**LISTED ENTRIES**
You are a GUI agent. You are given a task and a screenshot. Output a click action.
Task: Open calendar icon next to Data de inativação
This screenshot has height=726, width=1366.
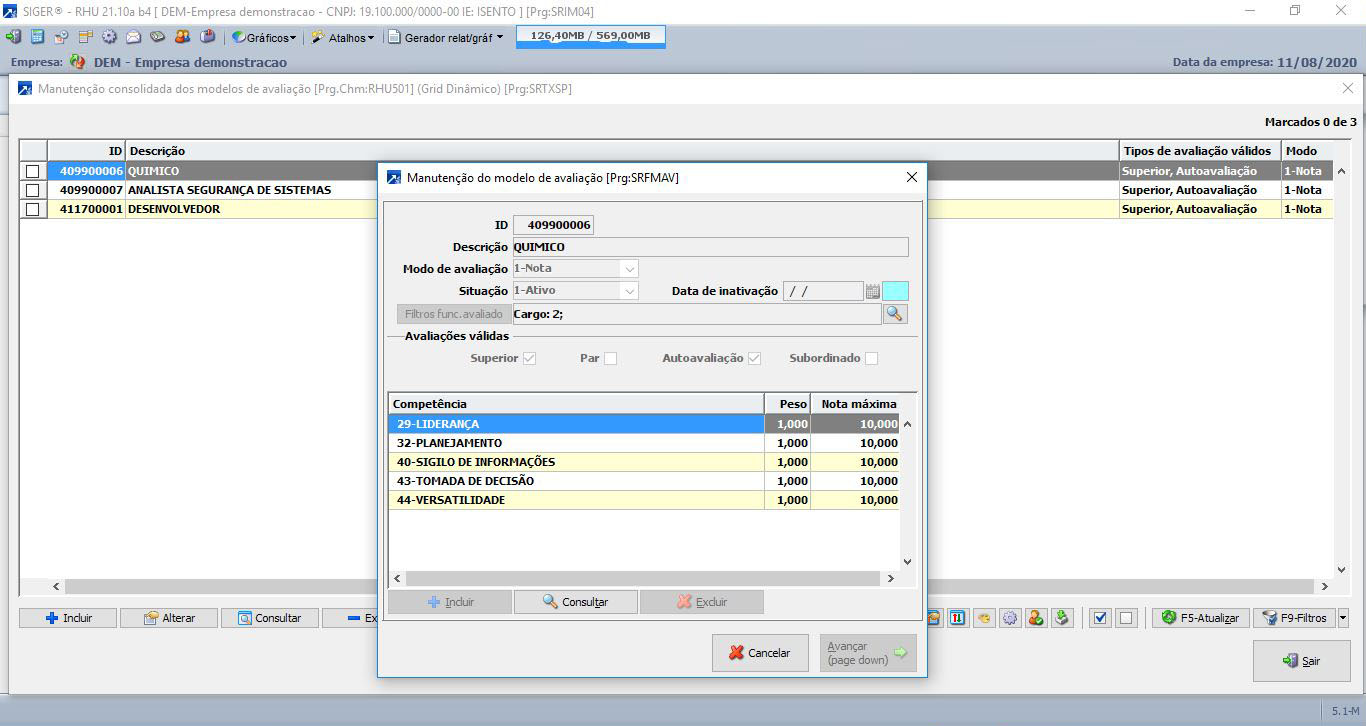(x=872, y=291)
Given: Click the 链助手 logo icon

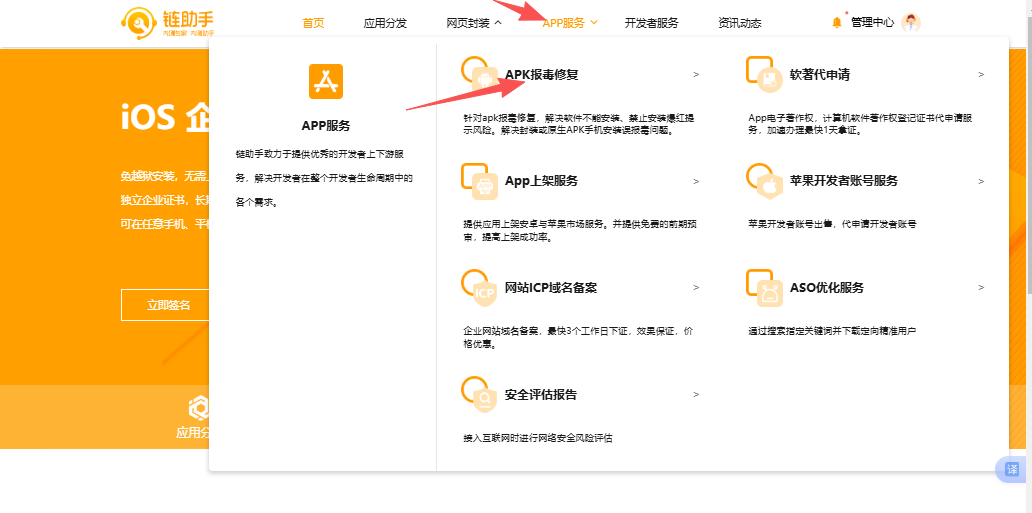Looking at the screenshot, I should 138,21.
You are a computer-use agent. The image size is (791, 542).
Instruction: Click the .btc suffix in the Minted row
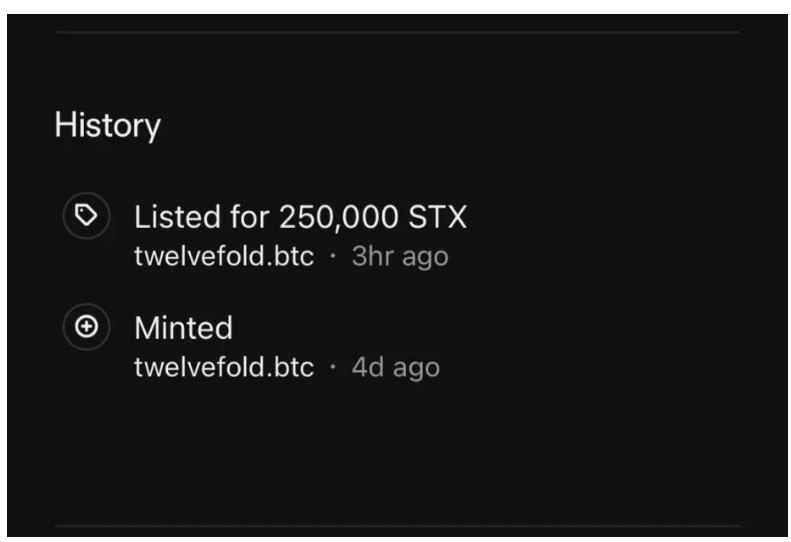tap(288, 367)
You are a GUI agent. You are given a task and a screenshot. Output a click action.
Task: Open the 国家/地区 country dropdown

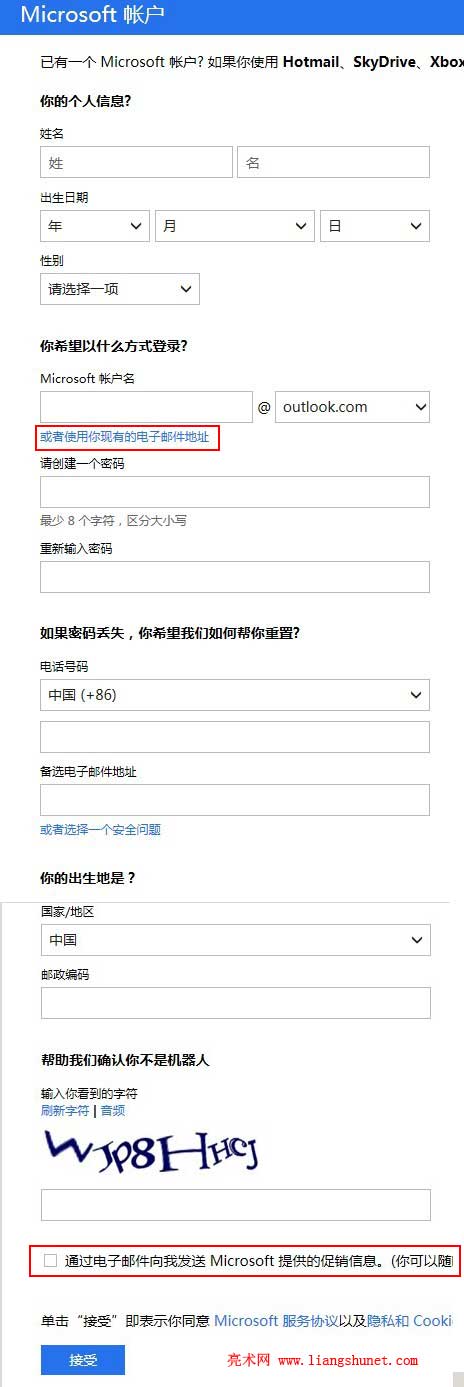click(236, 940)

**PROBLEM TO WORK ON**
Copy each line of the rows above word for word, leaving out the pictures.

**SOLUTION FOR THIS PROBLEM**
You are a GUI agent. You are given a task and a screenshot. Output a click action.
Task: Open calendar icon next to Data de inativação
This screenshot has height=726, width=1366.
(x=872, y=291)
Given: Click the 链助手 logo icon

Looking at the screenshot, I should 138,21.
You are a computer-use agent. The image size is (791, 542).
Instruction: Click the .btc suffix in the Minted row
tap(288, 367)
You are a GUI agent. You are given a task and a screenshot. Output a click action.
Task: Open the 国家/地区 country dropdown

click(236, 940)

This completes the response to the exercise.